In my case bugs suffered it, legs and wings had purple and yellow outlines but only during bright sunlight.

I spent a couple hours researching this last night. there are different kinds and causes all due to the lens handling of various wavelength light.
You and I are getting a lateral (radial) misalignment of the warm and cool tones.. which gets worse as one looks closer to the periphery moving out from the center. It has the effect of offsetting the colors which is why you see two colors- one on each side . The camera raw lens correction should work pretty good at realignment since the ' individual ' colors arent really out of focus. There are also two possible axial forms of CA, which arent what we have. With purple fringe blue is focused behind the sensor , the greens are smack on the sensor , and the reds are focused in front of the sensor. since the reds and blues are out of focus, they are both spread out as larger images than they should and since they overlap without the greens -what you see is a single color purple halo. This isnt as easily correctable since even if you blurred the green channel to the same extent ( so as to line up with the other two) your image would be softened to the same extent.

( the other axial CA shows as soft radial color bands at distance from the center of the lens like a green magenta rainbow.
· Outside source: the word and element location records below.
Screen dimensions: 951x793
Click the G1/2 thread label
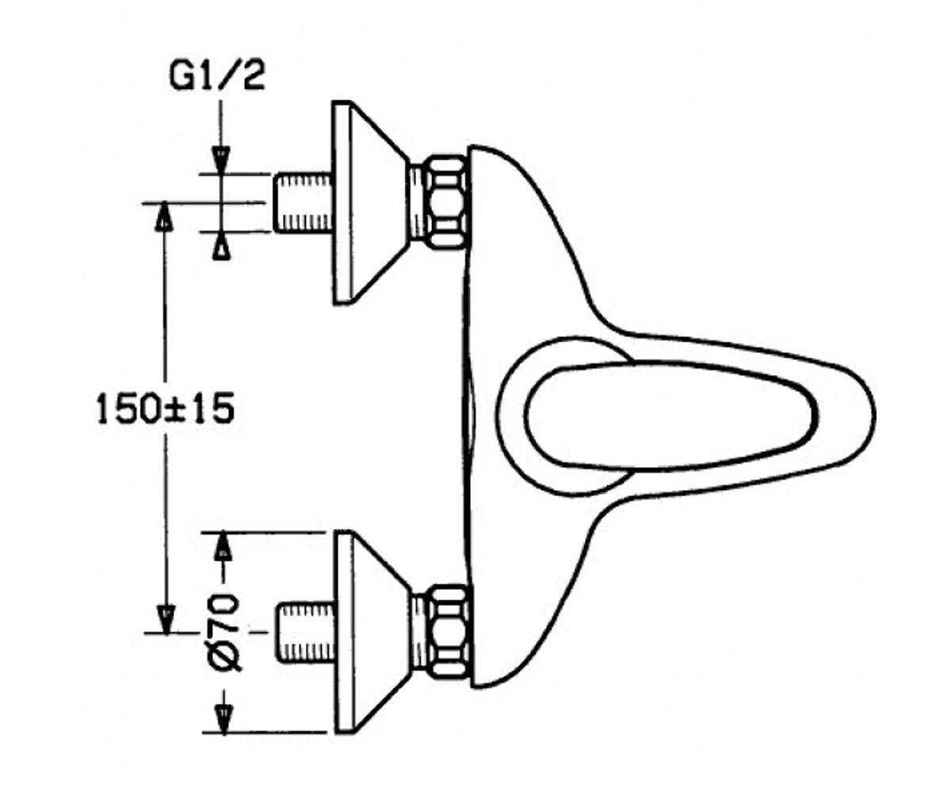(x=217, y=78)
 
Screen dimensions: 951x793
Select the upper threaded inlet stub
(x=302, y=202)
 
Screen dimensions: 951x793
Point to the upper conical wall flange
(x=370, y=202)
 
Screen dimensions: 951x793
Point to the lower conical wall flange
(x=372, y=632)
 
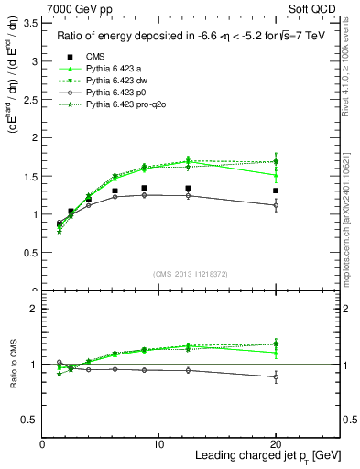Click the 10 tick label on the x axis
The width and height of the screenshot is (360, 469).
[158, 444]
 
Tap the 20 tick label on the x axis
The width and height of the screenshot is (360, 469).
[276, 444]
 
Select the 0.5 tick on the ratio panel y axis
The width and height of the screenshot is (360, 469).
[31, 420]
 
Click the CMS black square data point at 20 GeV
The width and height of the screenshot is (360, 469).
[276, 191]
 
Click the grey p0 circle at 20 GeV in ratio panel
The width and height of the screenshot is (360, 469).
[276, 376]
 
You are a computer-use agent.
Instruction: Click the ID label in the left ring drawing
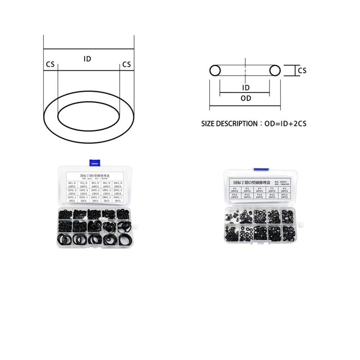point(87,59)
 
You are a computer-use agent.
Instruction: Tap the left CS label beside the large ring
point(50,64)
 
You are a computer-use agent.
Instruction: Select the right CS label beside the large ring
point(126,64)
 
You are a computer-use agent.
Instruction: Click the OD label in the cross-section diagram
point(246,98)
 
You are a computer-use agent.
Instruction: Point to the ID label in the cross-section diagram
point(246,87)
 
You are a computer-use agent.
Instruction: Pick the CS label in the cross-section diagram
point(302,71)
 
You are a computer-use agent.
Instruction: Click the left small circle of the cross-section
point(215,70)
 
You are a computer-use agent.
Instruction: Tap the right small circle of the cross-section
point(275,70)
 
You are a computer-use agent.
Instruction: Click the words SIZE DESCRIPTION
point(228,123)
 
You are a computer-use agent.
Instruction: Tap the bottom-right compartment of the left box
point(123,239)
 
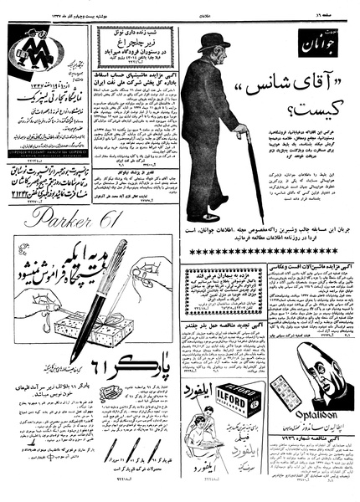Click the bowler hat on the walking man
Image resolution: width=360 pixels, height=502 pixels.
coord(214,43)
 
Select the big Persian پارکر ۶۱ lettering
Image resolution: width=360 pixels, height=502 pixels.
coord(134,368)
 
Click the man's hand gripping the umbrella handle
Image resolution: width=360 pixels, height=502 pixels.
coord(244,132)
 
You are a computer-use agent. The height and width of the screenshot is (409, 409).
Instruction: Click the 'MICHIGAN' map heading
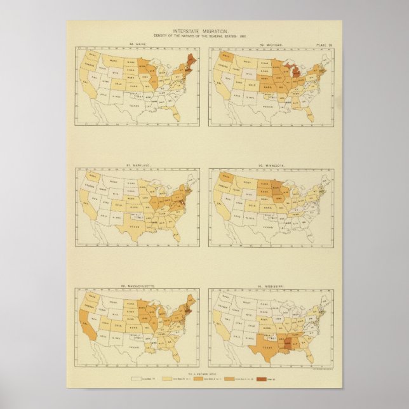point(276,44)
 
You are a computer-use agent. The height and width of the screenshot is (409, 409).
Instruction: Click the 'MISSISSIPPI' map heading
point(276,285)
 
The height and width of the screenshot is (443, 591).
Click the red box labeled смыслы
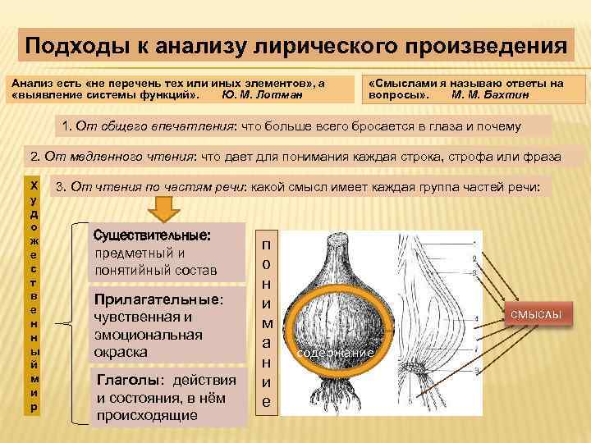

I'd suspect that the UV filter could be misaligned -tilted cross-threaded or just faulty - causing the increase in lateral CA, because knocking out the UV should actually be eliminating a wavelength of light which isnt usually well handled for CA , by lenses, but may affect sensors.
 

J-see

Senior Member
Thanks for that info. I just assumed it to be CA, cursed at the UV filter before throwing it in the trash and that was that.